Carroll incident is similar to 30 in 3 states, police say

December 15, 2007|By Arin Gencer | Arin Gencer,Sun reporter

At three different times in three different places, police in Carroll County discovered a similar scene in the wee hours: a convenience store rammed by a large vehicle and a missing ATM.

This week, a multiagency effort resulted in the arrests of three men in one of the incidents: the Nov. 7 burglary and theft at a High's convenience store on Route 140 in Finksburg, said Maryland State Police.

Rico A. Proctor, 19, of Capitol Heights, Bobby L. Proctor, 22, of Seat Pleasant and Dale K. Proctor, 39, of Washington were charged with burglary and automated-teller-machine theft, police said.

Rico and Bobby Proctor are believed to be brothers, and Dale Proctor is a distant cousin, said Detective Sgt. Chuck Moore of the Westminster barracks.

Moore said investigators are continuing to gather evidence in the other Carroll incidents -- in Keymar on Sept. 12 and in Manchester on Nov. 19.

State police said in a news release that the Carroll incidents might be connected to more than 30 similar commercial burglaries under investigation since July, which span 23 jurisdictions and cross into Pennsylvania and Virginia. More than $180,000 was stolen, and the incidents resulted in more than $1 million in property damage.

The Carroll thieves typically stole a large vehicle -- a van or pickup -- near the store and rammed it into the building, Moore said. They loaded the ATM and then transferred the machine to another vehicle.

Often called a "smash and grab," such thefts are not necessarily rampant, but do seem to crop up at different times, local law enforcement agencies and banking experts said. Howard County police have had four ATM thefts since September.

"It's kind of one person or a group of people mimicking something that they've heard someone else [do]," said Margot Mohsberg, spokeswoman for the American Bankers Association.

Mohsberg described cases in Miami and Texas, where thieves took machines with a bulldozer or by ramming the machines with vehicles.

"About as long as we've had banks ... there's somebody who's bound and determined who's going to go in and get it," said Rob Evans, director of industry marketing for the Ohio-based NCR, which has about 125,000 ATMs across the nation.

ATM thefts date at least to the late 1990s, with an "off-premise boom" in which the majority of machines deployed were free-standing, in such places as convenience stores, coffee shops or pizza parlors, Evans said. About a half-million machines are installed nationwide, he said.

Rural communities seem to be popular targets, Evans said, as thieves zero in on convenience stores with glass fronts -- and an easy view of a machine inside. More recently, construction-heavy Phoenix and Atlanta have been hot spots, Evans added. Criminals have availed themselves of forklifts and front-end loaders on building sites, he said.
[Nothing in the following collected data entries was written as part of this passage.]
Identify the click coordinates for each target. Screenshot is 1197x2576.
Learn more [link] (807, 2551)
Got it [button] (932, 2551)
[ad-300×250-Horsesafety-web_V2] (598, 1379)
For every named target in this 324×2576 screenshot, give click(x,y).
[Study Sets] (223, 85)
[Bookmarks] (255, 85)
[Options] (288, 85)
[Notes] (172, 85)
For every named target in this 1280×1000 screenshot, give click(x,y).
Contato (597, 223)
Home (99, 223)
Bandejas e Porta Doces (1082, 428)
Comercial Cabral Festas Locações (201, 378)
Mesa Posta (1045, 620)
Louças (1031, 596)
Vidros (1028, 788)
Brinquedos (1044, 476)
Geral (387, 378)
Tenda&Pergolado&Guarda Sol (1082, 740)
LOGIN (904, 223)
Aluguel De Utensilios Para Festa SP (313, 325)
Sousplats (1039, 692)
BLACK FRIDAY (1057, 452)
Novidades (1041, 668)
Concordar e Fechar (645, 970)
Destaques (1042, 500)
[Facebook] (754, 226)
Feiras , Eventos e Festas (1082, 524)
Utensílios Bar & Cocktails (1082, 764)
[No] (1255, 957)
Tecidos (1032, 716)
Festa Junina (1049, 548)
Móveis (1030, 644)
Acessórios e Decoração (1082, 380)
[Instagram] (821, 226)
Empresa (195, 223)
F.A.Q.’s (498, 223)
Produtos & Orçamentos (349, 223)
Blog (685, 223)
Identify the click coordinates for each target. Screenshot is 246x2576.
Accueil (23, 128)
An article in a January 2007 issue of ATM & Debit News described several "smash and grab" thefts in Arizona, where more than $500,000 was stolen. Thieves knocked over the machines and loaded them onto flatbed trucks, said Frederick H. Lowe, editor of the weekly trade publication.

While stealing from a bank could yield $2,000 to $3,000, Lowe said, a bank-owned ATM could yield $40,000, Lowe said. Independent, off-premise machines, however, carry varying amounts, depending on the traffic a store sees, he added.

The arrests in the Carroll incidents came after a state police investigation and coordinated efforts with law enforcement from Calvert, Frederick and Prince George's counties, the FBI and others. This week, police watching the men believed that they had stolen a Pennsylvania Department of Transportation truck before hitting a convenience store near the Maryland line.

Early Wednesday, state police from the Westminster and North East barracks kept watch at a wooded area in Baltimore County after locating a car registered to Dale Proctor, according to police. When the men appeared within an hour, troopers confronted them, arresting Rico and Dale Proctor. Bobby Proctor was arrested at his aunt's home in Prince George's County later that night, police said.